I get a big stupid smile in my heart when I'm moving through places that amaze me. This one moment last night, coming back from the velodrome out in Queens, biking past Shea Stadium and through a huge cloud of smoke from a car fire.

And then this morning, after a pre-work ride to Piermont, coming back across the Hudson River, seeing Manhattan in all of its glory.

I bought a cute little cycling hat. This is one of the best things about cycling.

If I glance at myself in the mirror, I can see a dark smudge on my forehead, about two inches long and three quarters of an inch wide, next to my hairline. I figured that it was from biking all day in the sun on Saturday - I got tanned in accordance with the vent holes on my helmet. No more!, I declared, and bought a cute little cycling hate, so as to avoid silly through-helmet tan patterns.

Also because it's a funny little cycyling hat. It says "Columbus" on it, which is the kind of steel that one of my bikes is made of.

This morning, several people asked me how my ride was, so I told them that I did a longer ride before coming in to work. They asked how long, and I told them forty five miles, which is the truth. "Wow, you must be in really great shape," is a frequent comment I get, but I'm not too interested in it.

I prefer to talk about how I'm just really proud of myself for having abandoned some unhealthy habits in favor of this far more healthy habit.
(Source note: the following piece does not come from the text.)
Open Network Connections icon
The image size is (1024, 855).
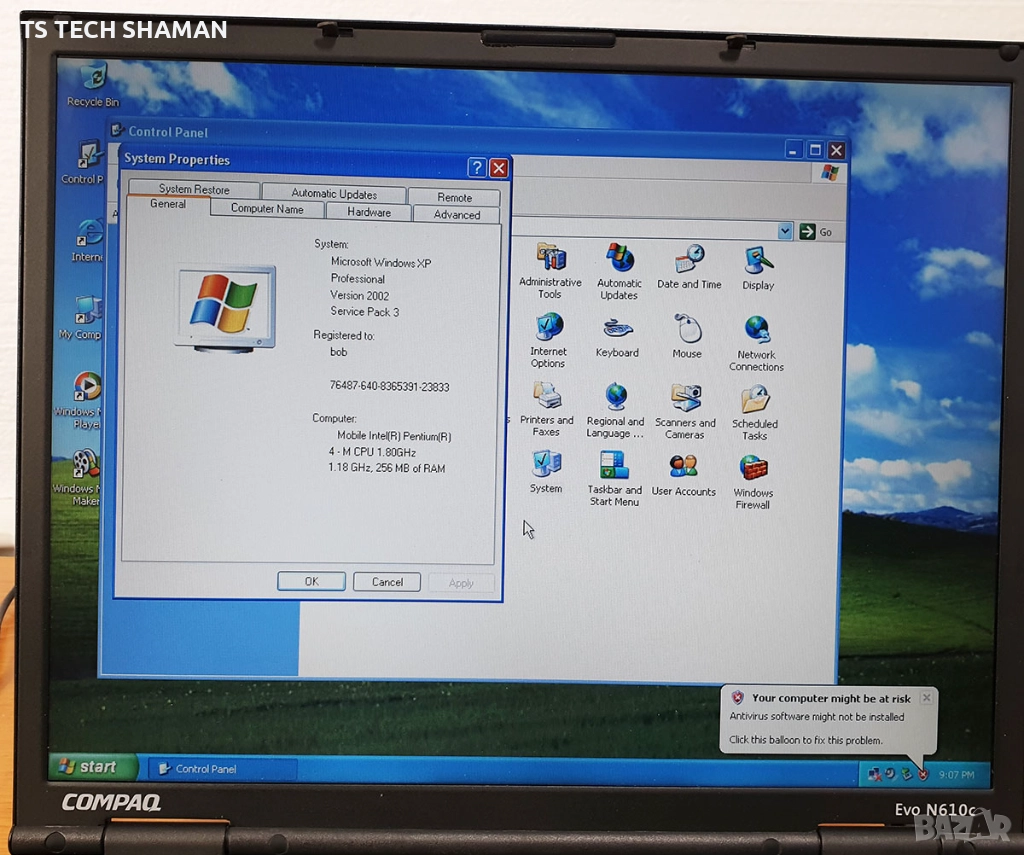pyautogui.click(x=757, y=331)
I'm pretty proud of what I can do with my body - it's an achievement for me, and it's changed my lfie significantly.

I'm wary of sounding as though what is important to me is the Biker Points that I rack up - the mileage, the rides, the placings in races - because at the heart of it is the fun I have, the mobility I've aquired, and the pleasure that I take from it.
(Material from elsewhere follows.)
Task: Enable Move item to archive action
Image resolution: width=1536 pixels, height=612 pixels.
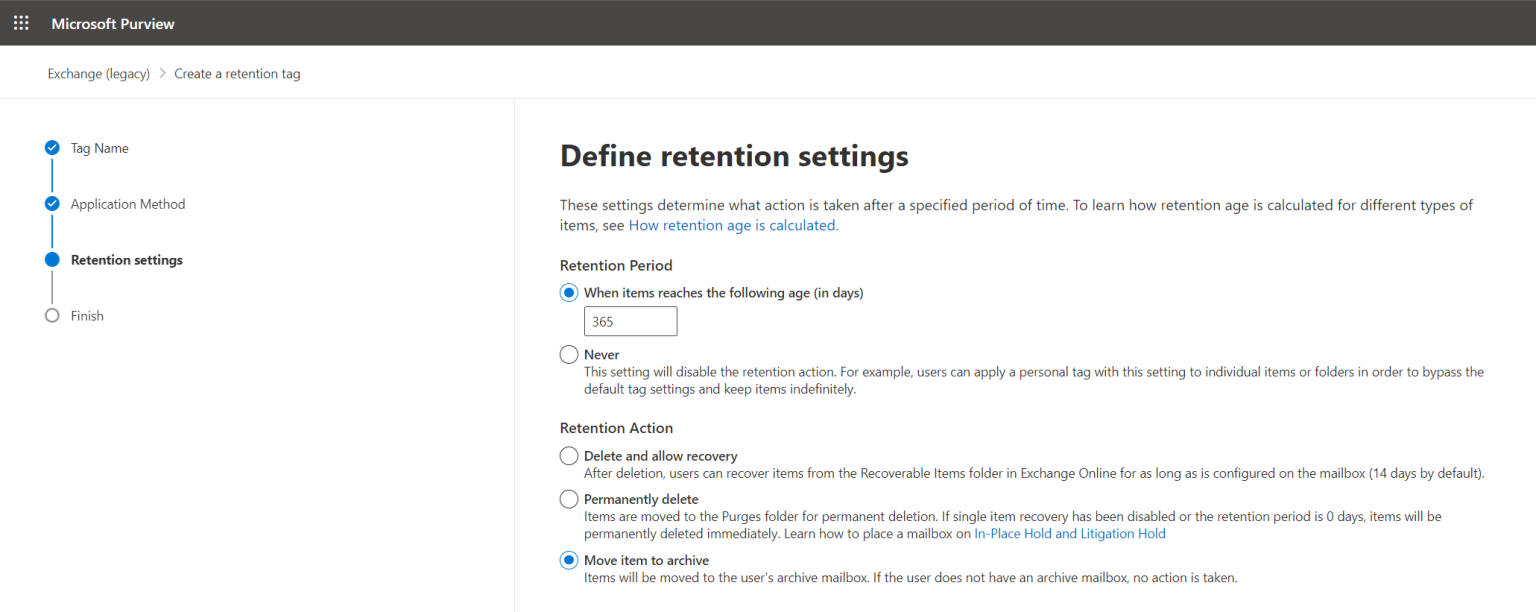Action: [568, 561]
I take some inspiration from Jeanette Winterson's Product is the excrement of action (which, by the way, mimics some of the stuff we talked about a few years ago about elevating Lived Experience to the status of Art; oh, and, apologies for linking to crimethinc...): "After all, it's so complicated to have to worry about whether you are really enjoying yourself, how you are feeling in the moment. It is easier to focus on the results, the hard evidence of your life; these things seem easier to understand, and easier to control." When I'm in the saddle, I'm feeling my legs, my hands, my ass, my pace, the wind in my face. I'm looking at the view, I'm moving through it, I'm feeling the pavement through my tires, I'm feeling my feet through the rotation of the pedals. These moments come frequently and they're moments when I am truly enjoying what I am doing, and I can honestly say that I am present to my body, to my self.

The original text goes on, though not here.